Furthermore, an inspection hole is formed in the center of the conical surface of the inner ring of the sorting disc, the hemispherical cover is installed above the inspection hole, a flange plate is fixedly installed below the inspection hole, and the vibrating motor is connected with the flange plate and installed below the flange plate.
Furthermore, the rotary driving device comprises an umbrella-shaped rotary supporting frame connected with the sorting disc through a suspension unit, a rotary main shaft connected with the center of the umbrella-shaped rotary supporting frame, and a rotary driving motor connected with the rotary main shaft through a belt; the rotary driving motor drives the rotary main shaft to rotate through a belt, and then drives the umbrella-shaped rotary supporting frame to drive the sorting disc to rotate.
Further, the suspension unit comprises an upper suspension frame and a lower suspension frame which are connected by an iron ring; the upper suspension frame is fixedly connected with the sorting tray, and the lower suspension frame is fixedly connected with the umbrella-shaped rotating support frame.

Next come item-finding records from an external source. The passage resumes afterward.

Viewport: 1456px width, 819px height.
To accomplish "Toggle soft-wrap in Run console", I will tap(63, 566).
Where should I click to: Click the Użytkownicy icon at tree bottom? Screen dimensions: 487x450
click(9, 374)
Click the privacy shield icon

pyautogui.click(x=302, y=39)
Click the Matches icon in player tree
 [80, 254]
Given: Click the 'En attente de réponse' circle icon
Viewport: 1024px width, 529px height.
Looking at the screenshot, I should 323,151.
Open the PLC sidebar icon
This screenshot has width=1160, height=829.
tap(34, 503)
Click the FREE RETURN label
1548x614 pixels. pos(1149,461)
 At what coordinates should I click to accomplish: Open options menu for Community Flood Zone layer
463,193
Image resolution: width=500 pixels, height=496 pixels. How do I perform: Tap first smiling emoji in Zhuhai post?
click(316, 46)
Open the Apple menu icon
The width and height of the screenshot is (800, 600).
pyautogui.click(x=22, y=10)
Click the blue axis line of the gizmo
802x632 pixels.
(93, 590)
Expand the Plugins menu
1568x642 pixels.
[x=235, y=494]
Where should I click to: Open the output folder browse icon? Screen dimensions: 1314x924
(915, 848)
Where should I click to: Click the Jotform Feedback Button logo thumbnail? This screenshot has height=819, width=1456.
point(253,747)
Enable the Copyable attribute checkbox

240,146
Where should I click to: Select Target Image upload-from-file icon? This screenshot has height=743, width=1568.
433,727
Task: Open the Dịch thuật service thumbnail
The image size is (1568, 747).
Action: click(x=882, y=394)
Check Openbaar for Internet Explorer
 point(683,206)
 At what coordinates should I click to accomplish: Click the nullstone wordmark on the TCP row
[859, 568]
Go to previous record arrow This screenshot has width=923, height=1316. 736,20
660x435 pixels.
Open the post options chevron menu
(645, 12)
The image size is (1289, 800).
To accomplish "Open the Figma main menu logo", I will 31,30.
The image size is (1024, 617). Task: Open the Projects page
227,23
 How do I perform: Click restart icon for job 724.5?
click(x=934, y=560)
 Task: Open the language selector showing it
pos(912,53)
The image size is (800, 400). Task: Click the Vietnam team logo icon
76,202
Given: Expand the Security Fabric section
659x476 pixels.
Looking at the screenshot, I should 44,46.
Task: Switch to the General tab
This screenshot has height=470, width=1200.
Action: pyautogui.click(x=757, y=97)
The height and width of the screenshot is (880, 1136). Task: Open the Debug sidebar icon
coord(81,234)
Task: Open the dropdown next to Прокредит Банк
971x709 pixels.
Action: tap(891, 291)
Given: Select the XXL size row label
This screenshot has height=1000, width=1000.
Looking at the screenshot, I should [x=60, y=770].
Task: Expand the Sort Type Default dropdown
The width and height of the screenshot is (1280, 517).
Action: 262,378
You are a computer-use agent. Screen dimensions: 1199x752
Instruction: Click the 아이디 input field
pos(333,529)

Furthermore, the device also comprises two parallel I-shaped steels which are welded and arranged at the opposite positions of the side wall of the center of the bottom surface of the separation tank; the rotary driving device is arranged on the I-shaped steel.
Furthermore, the separation tank is divided into three ore separation tanks for correspondingly receiving tailings, middlings and concentrates; and the outer side of each ore separation groove is correspondingly provided with a tailing discharge pipe, a middling discharge pipe and a concentrate discharge pipe which are communicated with each other.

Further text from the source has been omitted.